One way to eliminate racism in advertising is used in the full-page ad for Breitling watches which gives nearly equal space to three women with European, Asian, and African features. It does not reflect these groups in proportion to their prevalence in all of Canada, but the legendary, creative minds in the advertising industry surely can come up with ways to achieve this goal using the Breitling as a starter.

Mass Graves and Unreported Deaths

Canada’s history of dealing with natives is a tragedy and should be acknowledged. But reporting of this history should be based on facts to prevent unnecessary trauma and outrage that often arises when misleading and incomplete information fails to show what really happened.

The recent discovery of buried native children on the grounds of the Kamloops residential school led to the use of the wrong and incendiary use of the words “mass graves.”

Mass graves in history were the result of soldiers murdering people in large numbers and dumping them in a trench, which the victims often had been forced to dig themselves. Not even the most diligent searchers of evidence of atrocities produced by residential schools could discover the existence of such mass murder and graves in the residential schools.

The media after some time stopped referring to mass graves and instead now talks about “unmarked graves”, a change prompted in part by the actions of natives themselves. But the damage has been done to the reputation of the church and government of Canada, even in the rest of the world. The outrage felt by many after they learned about the existence of mass graves has set back our collective efforts to come to terms with an historic tragedy.

These efforts would be helped also if the deaths of children in residential schools were reported not as absolute numbers but seen in the context of deaths in all of Canada. We should estimate how many children in total attended the schools and what percent of them died while there and were buried in unmarked graves during all the years the schools operated. This percentage should be compared with that of children who died during the same period in all of Canada.

It could be that the percentage for the residential schools is higher than for the rest of Canada, but it is not obviously so. During these decades under consideration, children died everywhere in Canada in large numbers from the Spanish Flu, smallpox, whooping cough, diphtheria, polio, and other diseases that have now been tamed by vaccines and better health care.
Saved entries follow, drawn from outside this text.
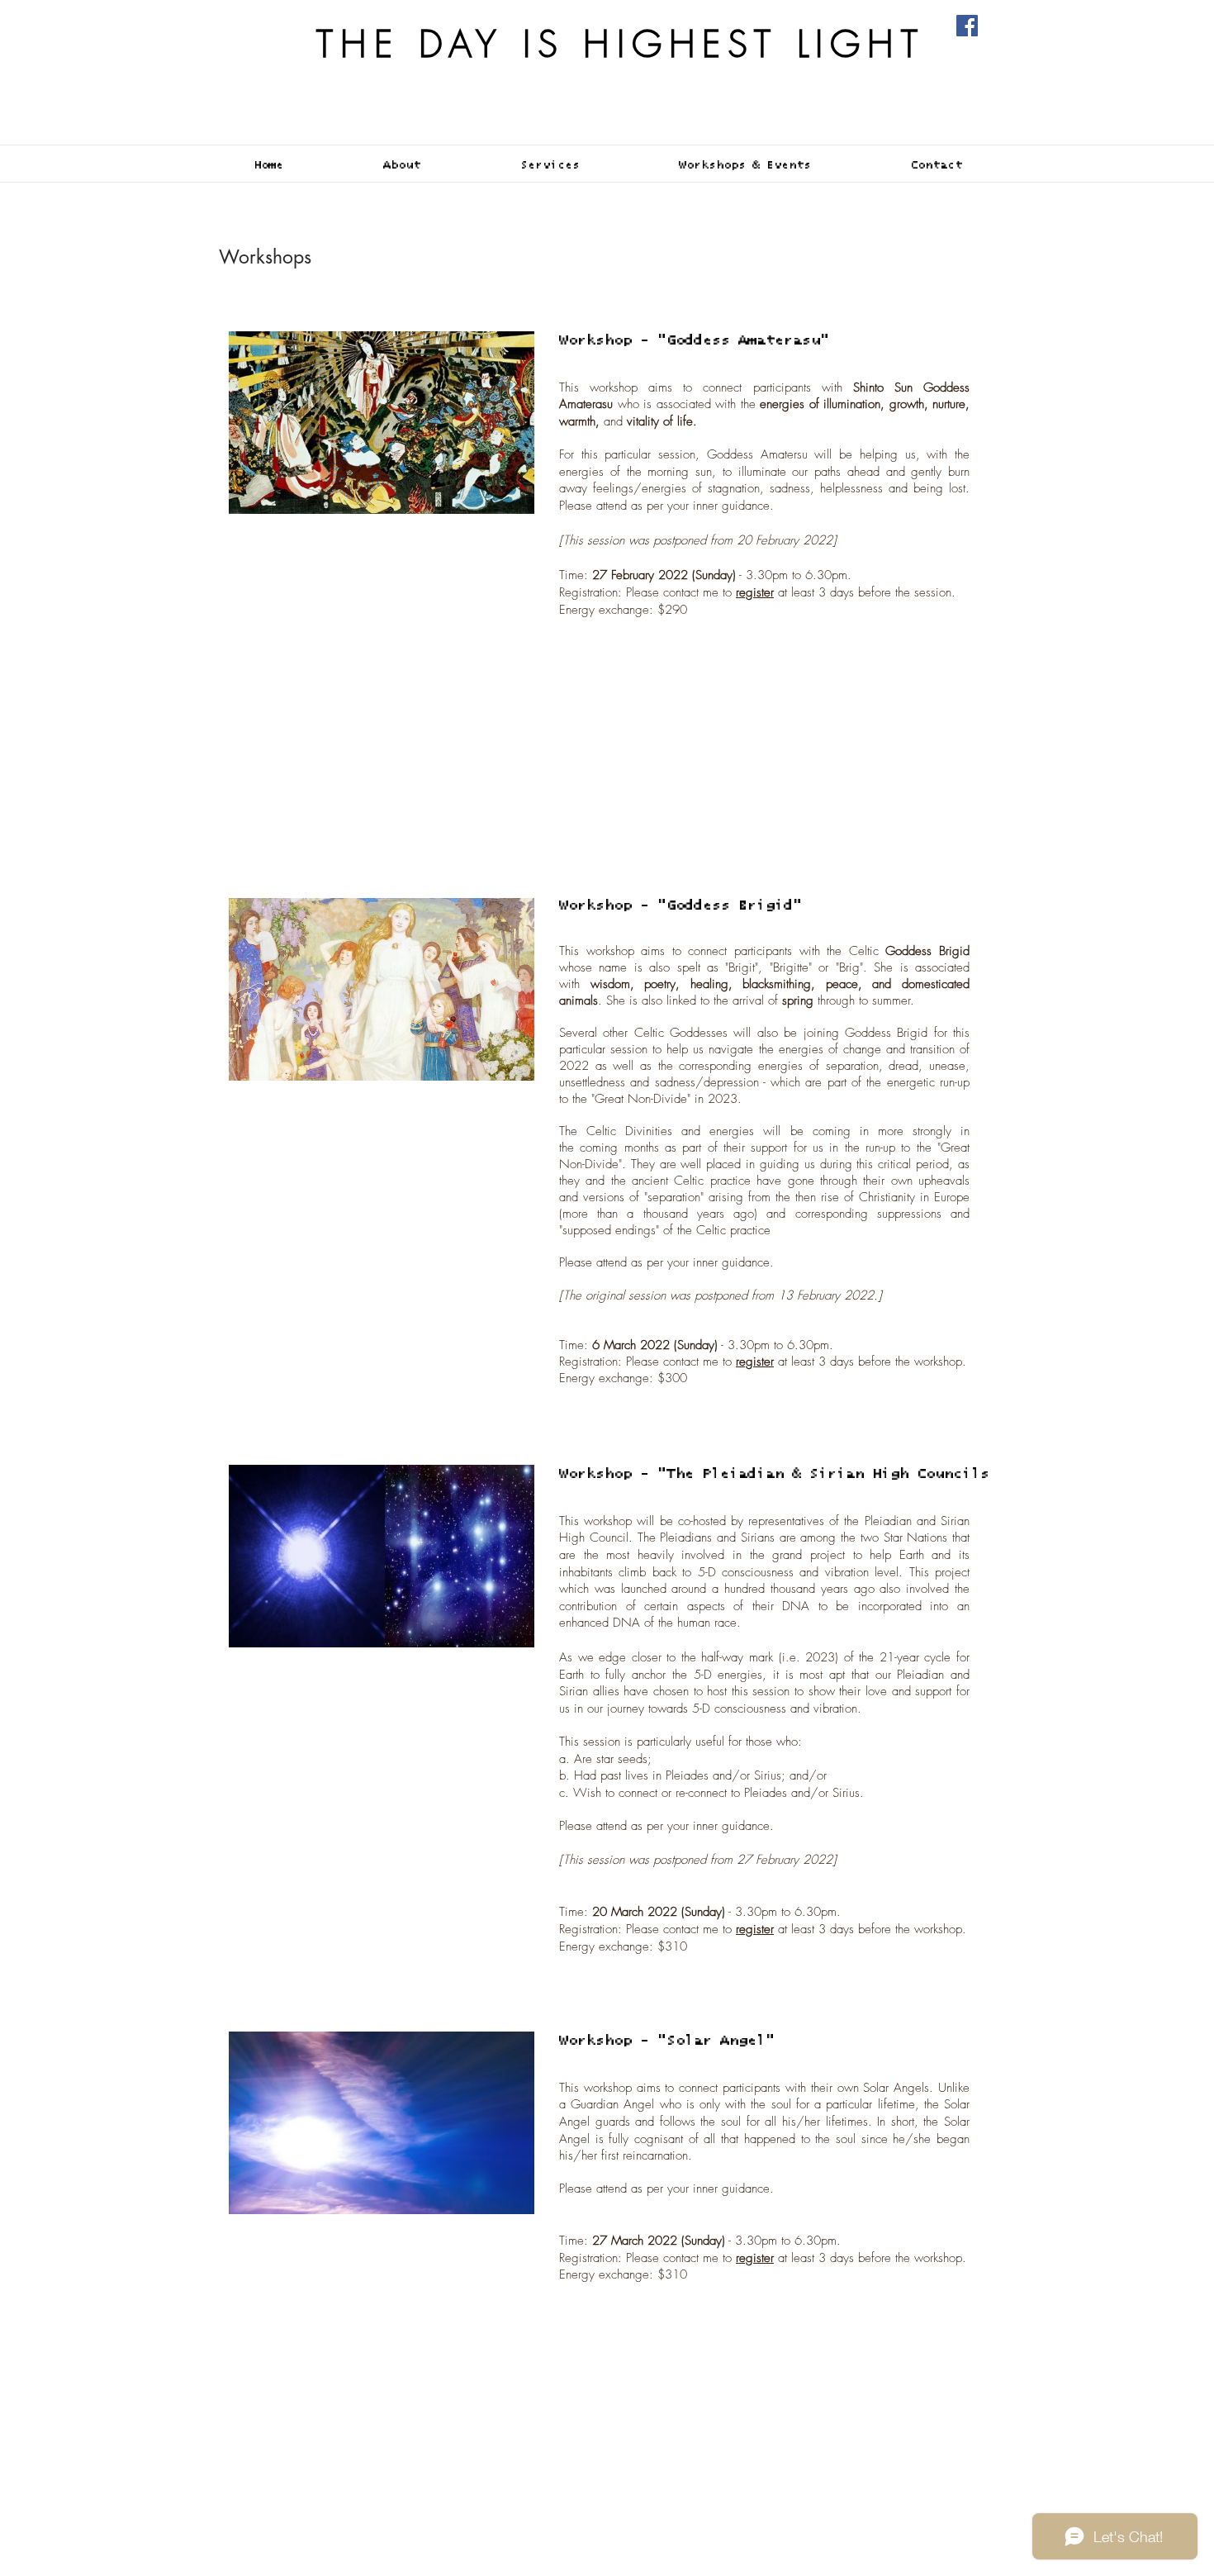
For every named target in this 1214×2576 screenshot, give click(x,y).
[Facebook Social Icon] (967, 25)
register (755, 1361)
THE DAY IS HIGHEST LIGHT (620, 44)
If it turns out that mortality among children in residential schools and the rest of Canada was the same, there is the other problem that the deaths of many in residential schools were not reported to their parents and they were buried in unmarked graves.

This practice is very unfortunate, but it also should be considered in historic perspective. The Spanish Flu and other pandemics caused extra-ordinary dislocations and financial problems for all Canadians. It would be interesting to know whether during these difficult times the normal interment customs were curtailed in the rest of Canada as well as residential schools.
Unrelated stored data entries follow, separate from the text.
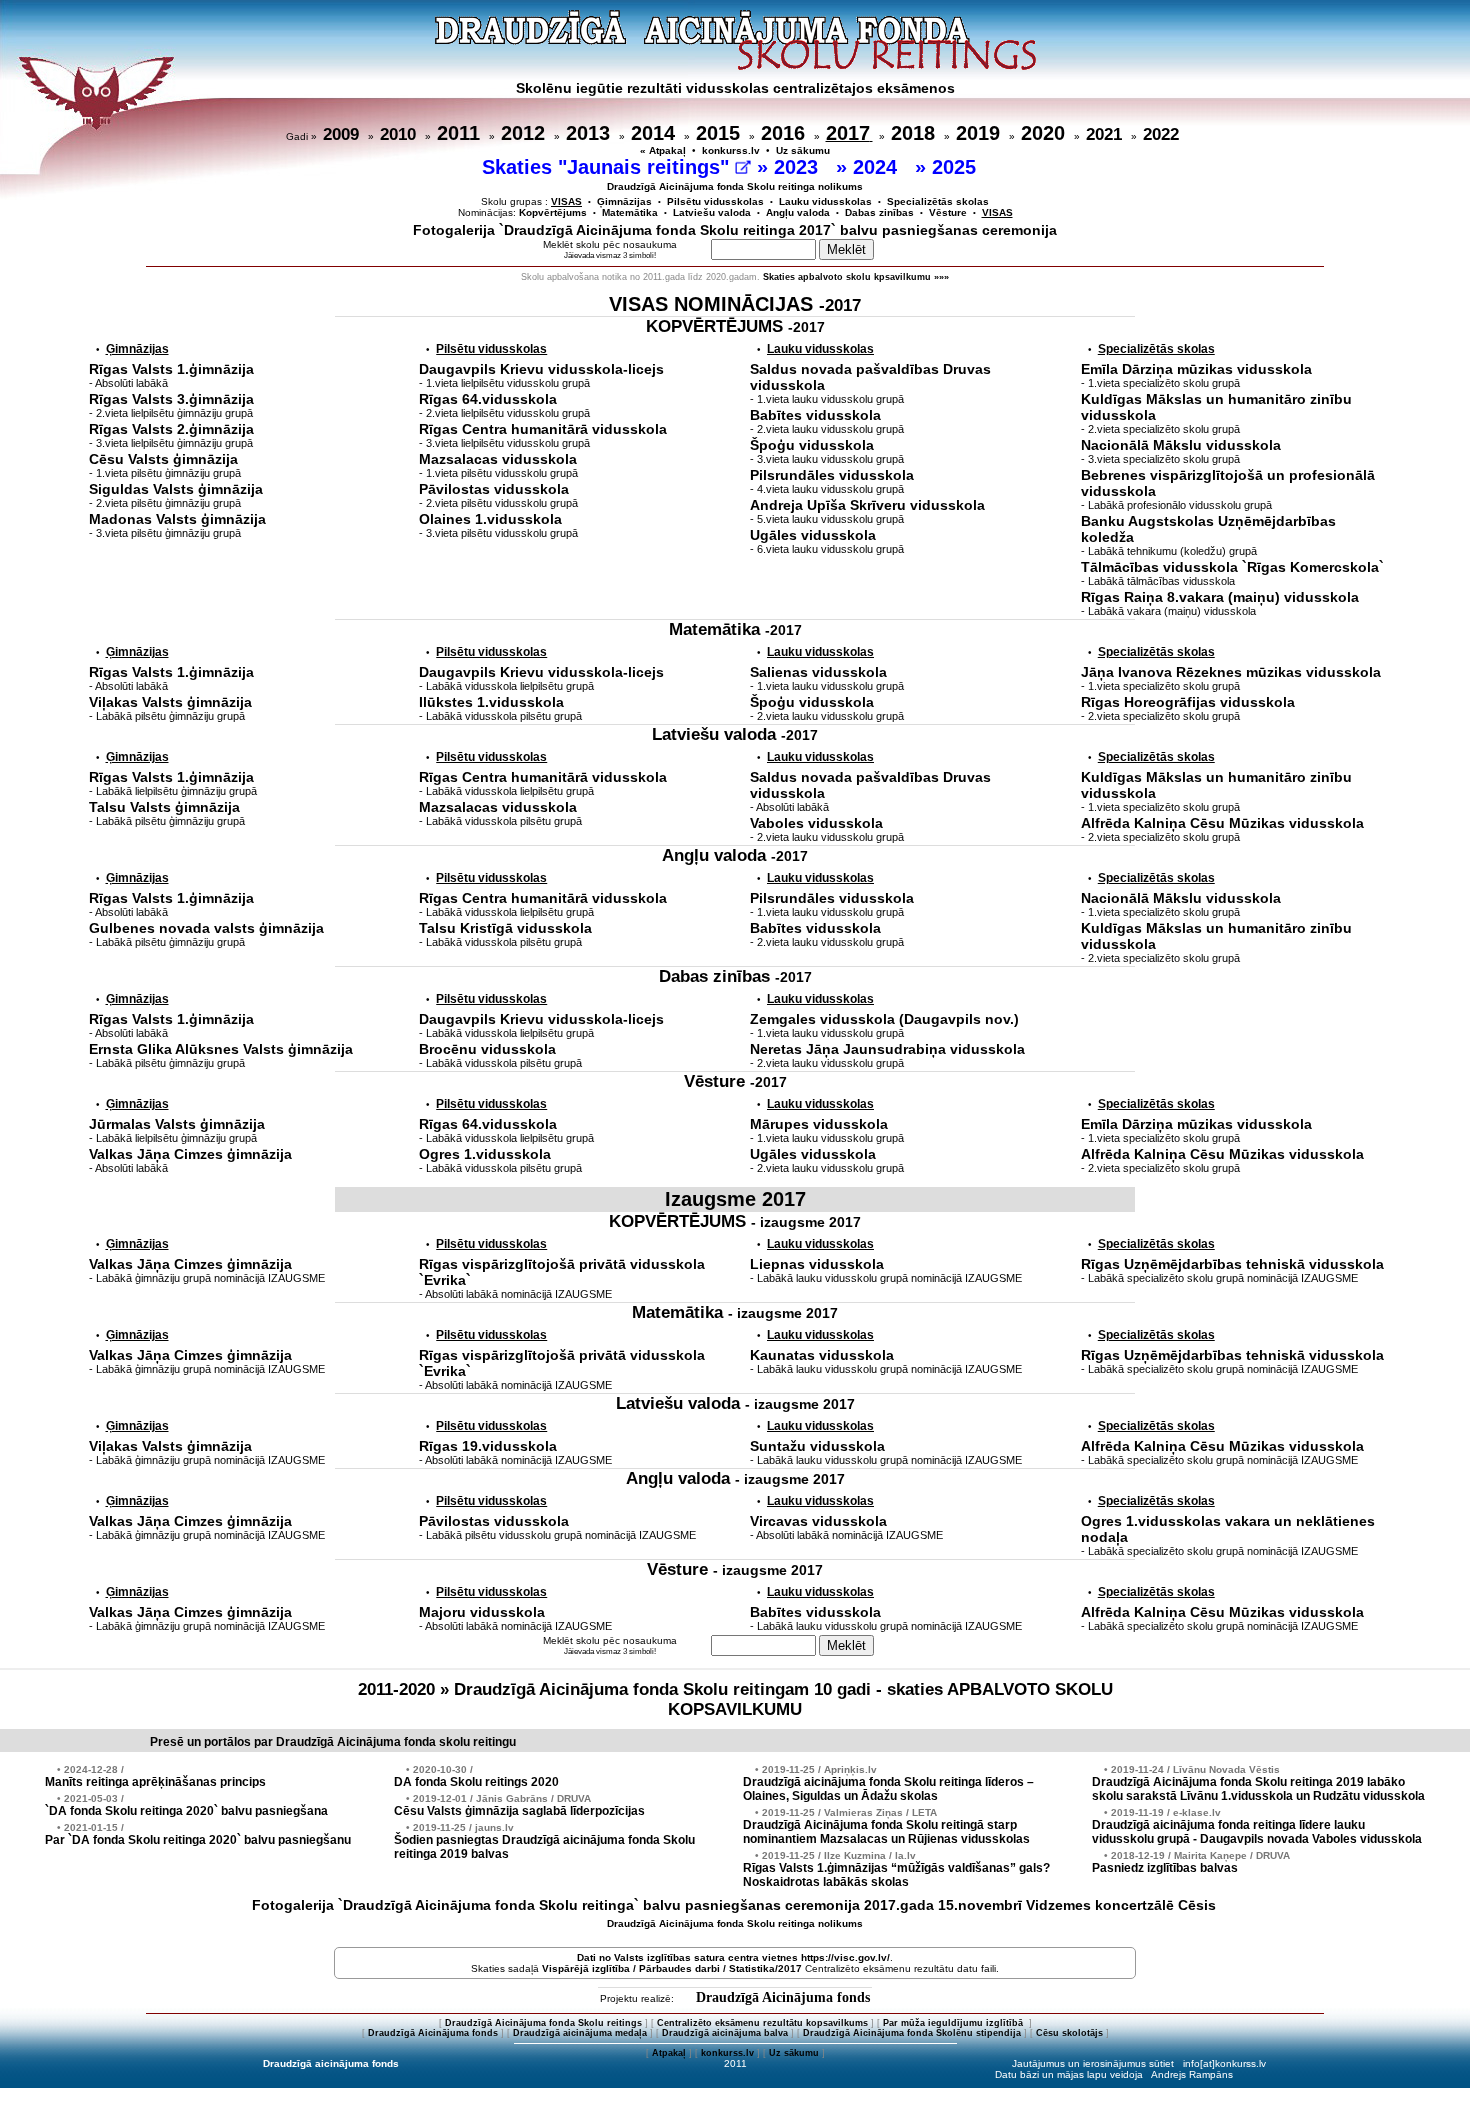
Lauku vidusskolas (825, 201)
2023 (799, 167)
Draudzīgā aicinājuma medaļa (580, 2033)
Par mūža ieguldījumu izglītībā (954, 2023)
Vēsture (948, 212)
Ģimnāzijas (624, 201)
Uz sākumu (803, 150)
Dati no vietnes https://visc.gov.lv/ (733, 1957)
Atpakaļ (669, 2053)
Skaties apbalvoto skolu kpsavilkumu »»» (856, 277)
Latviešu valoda (712, 212)
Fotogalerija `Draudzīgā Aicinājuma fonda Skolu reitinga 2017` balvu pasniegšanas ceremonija (735, 230)
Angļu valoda (798, 212)
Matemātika (630, 212)
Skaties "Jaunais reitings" (608, 167)
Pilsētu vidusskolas (715, 201)
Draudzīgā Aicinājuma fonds (783, 1997)
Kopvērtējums (553, 212)
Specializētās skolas (938, 201)
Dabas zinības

My call for data needed to compare death rates and funeral practices in residential schools and the rest of Canada does not represent an effort to downplay the damage the residential school system has done to the cultural life and economic well-being of Canada’s indigenous population. Instead, it is motivated by the desire to help reconciliation by creating a better understanding of role played by developments beyond the residential schools rather than deliberate, callous, and uncaring policies of the system and of the schools’ teachers which so often are blamed for the problem.